Some jobs are safe! (Score:1)
Awesome! Professional puzzle solvers wont be collecting unemployment in the short term. The bad news is that unemployment will likely be broke when toasters can solve puzzles 5 or 10 years later...
Re: (Score:2)
My title is Linux Systems Administrator, but much of the time I feel like it's Professional Puzzle Solver*. Does that count?
*although most of the time I feel more like it's either Nagger In Chief or Everybody's Gofer.
Re: (Score:2)
I'm pretty much a Digital Garbage Collector.
Bring out yer dead...
human confidence level high. (Score:1)
The first sentient AI (Score:2)
will be able to tell us, no need to give it tests, talk with it for a few minutes and you'd know if it's from Florida or not
Seems to fall apart above 200 LOC (Score:2)

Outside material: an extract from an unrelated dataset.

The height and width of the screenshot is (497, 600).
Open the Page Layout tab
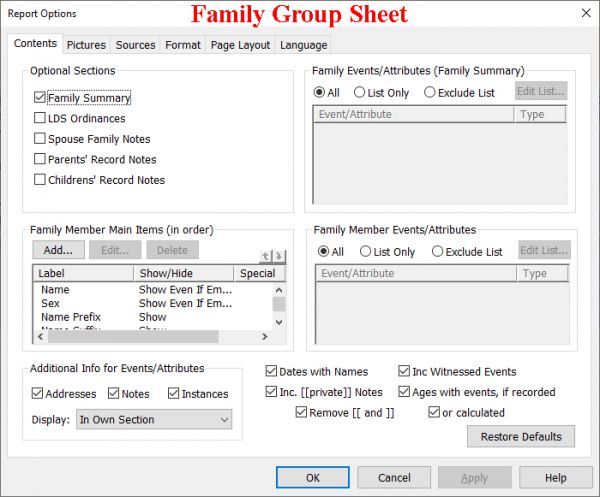pos(240,45)
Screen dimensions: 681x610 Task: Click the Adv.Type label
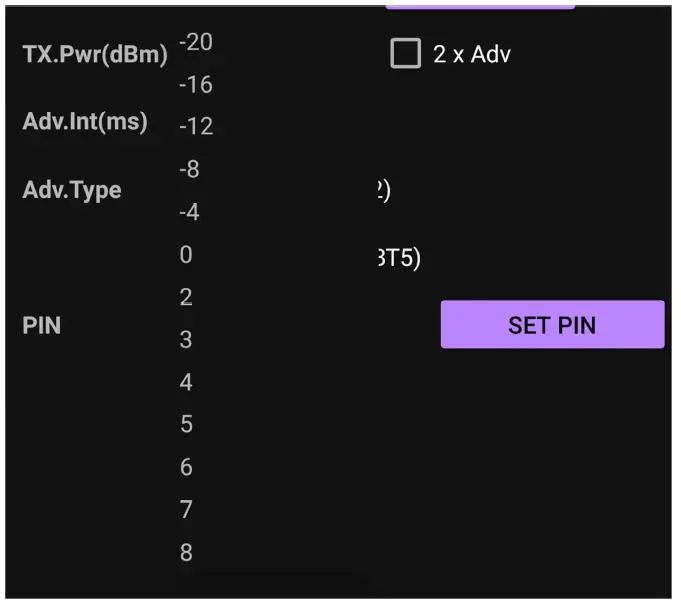(72, 190)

LLMs are really good at stuff, better and faster than humans, as long as the complexity isn't much more than ~200 LOC (lines of code). 250-300 LOC and things start falling apart quickly. Sometimes (1/50) you'll get ready and it'll pop out 400 LOC without major errors but that seems to be the absolute limit of the current statistical model family everyone is using.
LLMs are really good at analyzing and summarizing text though, it has no problem analyzing 20-30 page PDFs of economic or financial data.

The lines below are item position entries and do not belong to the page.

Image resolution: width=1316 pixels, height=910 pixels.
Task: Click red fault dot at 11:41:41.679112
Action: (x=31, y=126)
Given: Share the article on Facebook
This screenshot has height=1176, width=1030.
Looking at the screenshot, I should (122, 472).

If you can't beat 'em, berate 'em (Score:2)
They can't compete, so they are doing the next best thing - trying to prove to everyone that the buzz around the other companies isn't as big as they are made out to be.
So... (Score:2)
Good but insufficient (Score:2)
I've mentioned this before, but I had Gemini, ChatGPT, and Claude jointly design me an aircraft, along with its engines. The sheer intricacy and complexity of the problem is such that it can take engineers years to get to what all three AIs agree is a good design. Grok took a look at as much as it could, before running out of space, and agreed it was sound.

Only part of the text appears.